Shortage of cable, pipe and headlamps for end-users / Major triple-digit increases / Producers unable to meet demand / US facilities provide glimmer of hope
The global shortage affecting various feedstock lines – and especially ADN for PA 6.6 – has catapulted prices of base polymers to previously unimagined heights, and most compounds followed suit. Polyamide converters in particular had to often swallow price increases that ran into four digits over the course of the first quarter. Apart from that, a majority of types also experienced a bottleneck from additives, including flame retardants and glass fibres.
In many segments, the supply situation could only be described as catastrophic. Some converters were outraged by the producers’ approach, accompanied as it was by delivery times for new orders of at least six months, and in some cases up to a year. In most cases, only 60%-80% of the ordered quantity is actually being supplied. Many converters tried placing larger orders to obtain more material, but this generally did not succeed.
Just how tight the situation is for end-users as well is evident in the calls for help by the otherwise-tight-lipped US car manufacturer GM. The company asked lamp manufacturers, who are normally in stiff competition, to help each other out so an adequate number of products are available for cars on assembly lines.

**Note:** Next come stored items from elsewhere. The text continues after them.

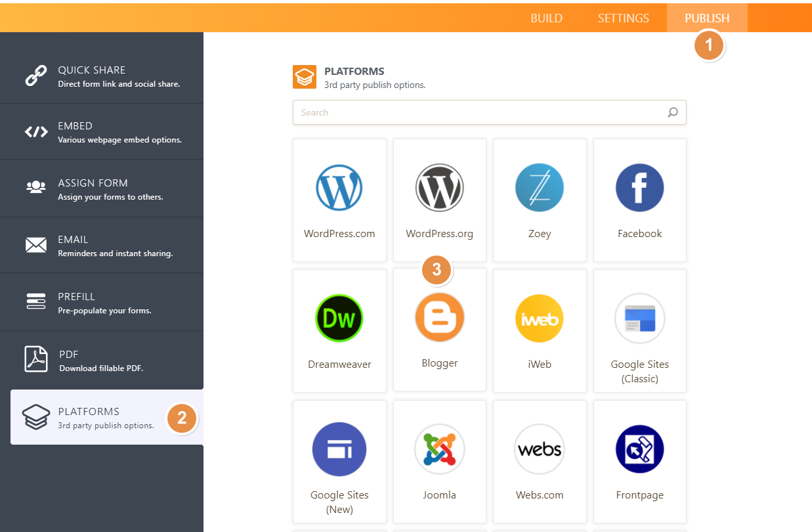Select the Frontpage platform icon
Screen dimensions: 812x532
coord(639,449)
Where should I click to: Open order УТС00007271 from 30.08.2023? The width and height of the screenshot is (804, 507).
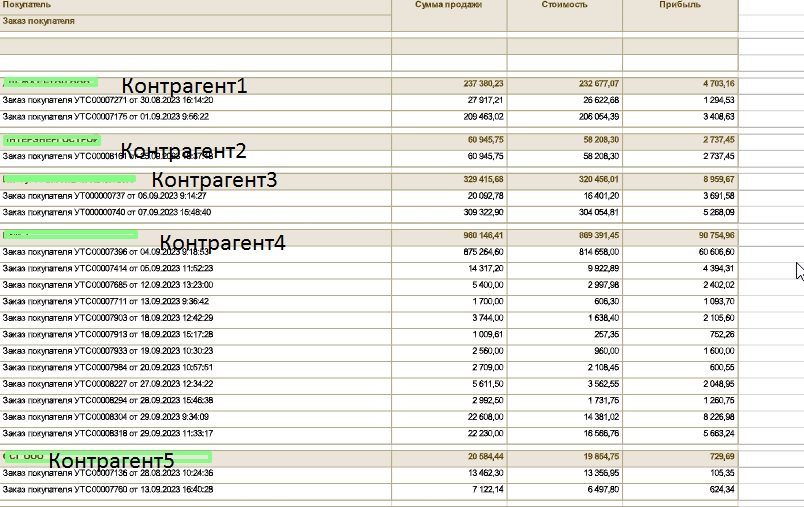tap(106, 101)
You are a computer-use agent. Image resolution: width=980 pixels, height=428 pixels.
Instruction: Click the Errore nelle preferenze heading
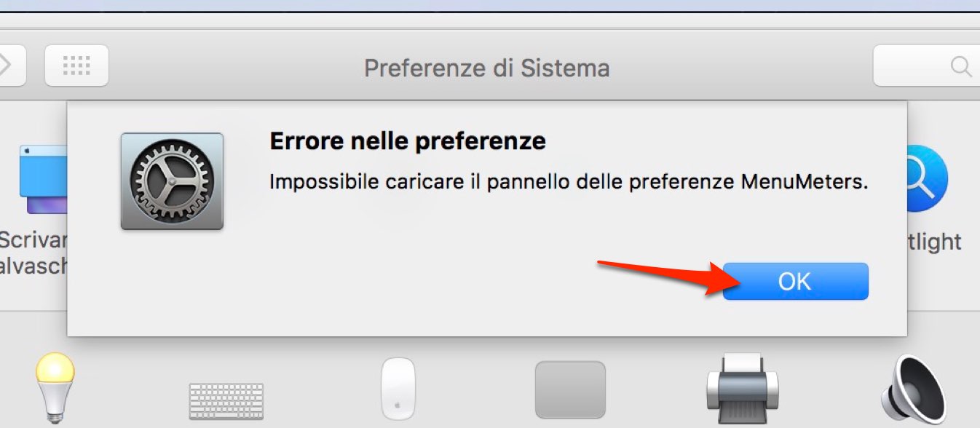[408, 140]
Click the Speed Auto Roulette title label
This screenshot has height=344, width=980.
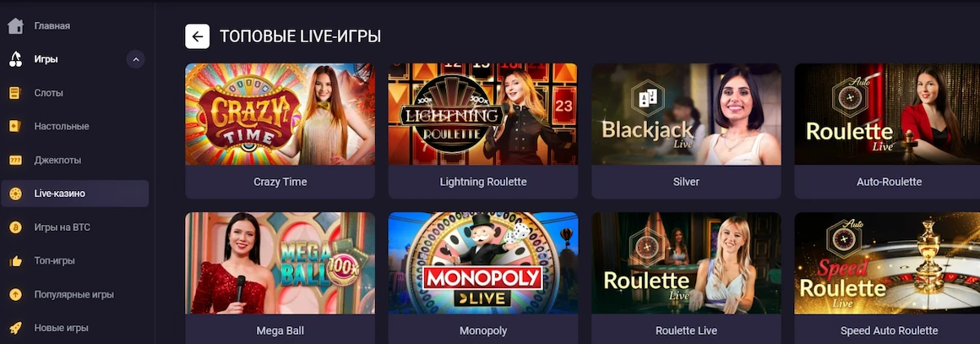click(x=889, y=330)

It would be too early to talk about a possible easing of the situation in April. US production plants are providing a glimmer of hope as they are slowly returning to normal manufacturing. It will, nevertheless, probably take until the end of April or beginning of May before they are fully operational. Most of the engineering thermoplastics covered by this report are likely to see further small increases, predominantly at the bottom-end of the respective ranges. One exception will be standard PA grades for car manufacturing: prices have so far been protected by quarterly agreements but will rise sharply at the beginning of Q2.